The Unraveling of Western Counterterrorism

by David Kilcullen

Pub Date: Feb. 29th, 2016
ISBN: 978-0-19-060054-9
Publisher: Oxford Univ.

A "mid-level player in some of the key events of the past decade" delivers a dispassionate, discouraging analysis of how the Western counterterrorism effort has gone so terribly wrong.

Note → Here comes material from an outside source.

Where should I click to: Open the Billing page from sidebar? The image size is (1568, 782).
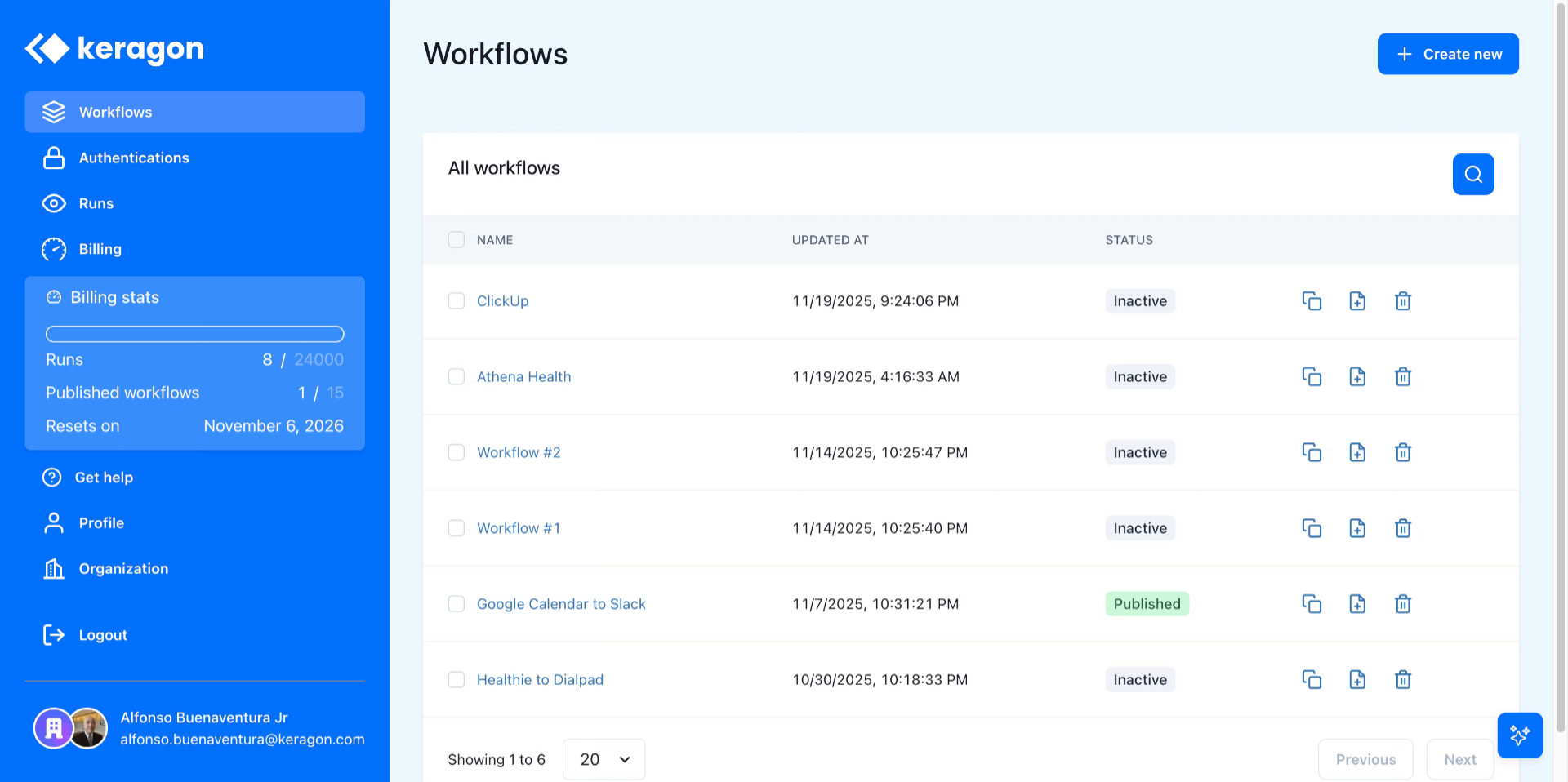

Kilcullen (Out of the Mountains: The Coming Age of the Urban Guerrilla, 2013, etc.) pulls no punches in describing the current security situation. "The hard truth is that the events of 2014-15…represent nothing less than the collapse of Western counterterrorism strategy as we've known it since 2001…we're worse off today than before 9/11, with a stronger, more motivated, more dangerous enemy than ever." Between George W. Bush's reckless administration and Barack Obama's feckless one, "nobody's in the clear: this is a bipartisan, multinational, equal-opportunity screw-up….” This brief work packs an analytical wallop. The author begins by showing how an initial strategy of "disaggregation"—emphasizing the use of local resources to disrupt terrorist groups that were often primarily driven by local concerns—failed due to inept execution and then was turned to the insurgents' advantage by the Islamic State group’s adoption of "leaderless resistance," an atomized network of lone wolves. Kilcullen explains how American neglect and the sectarian rule of the Iraqi Shia Prime Minister Nouri al-Maliki encouraged the rise of the Islamic State group and the loss of Sunni territory so dearly won during the surge of 2007. Finally, the author masterfully ties together the disparate strands of the transformative developments of 2015, including the entry of Turkey and Russia into the Syrian civil war, the Iranian nuclear deal and the loss of territory in Iraq and Afghanistan, creating a comprehensive, holistic picture of accelerating disaster for Western interests. Kilcullen's personal familiarity with the territory and many major players adds elements of vivid color to the well-informed discussions of history and policy, and the narrative is refreshingly nonpartisan.

Direct, insightful, and frightening, this book will prepare readers to see through the misguided, simplistic solutions to the problems of Middle Eastern policy and Islamic terror so common in this election year.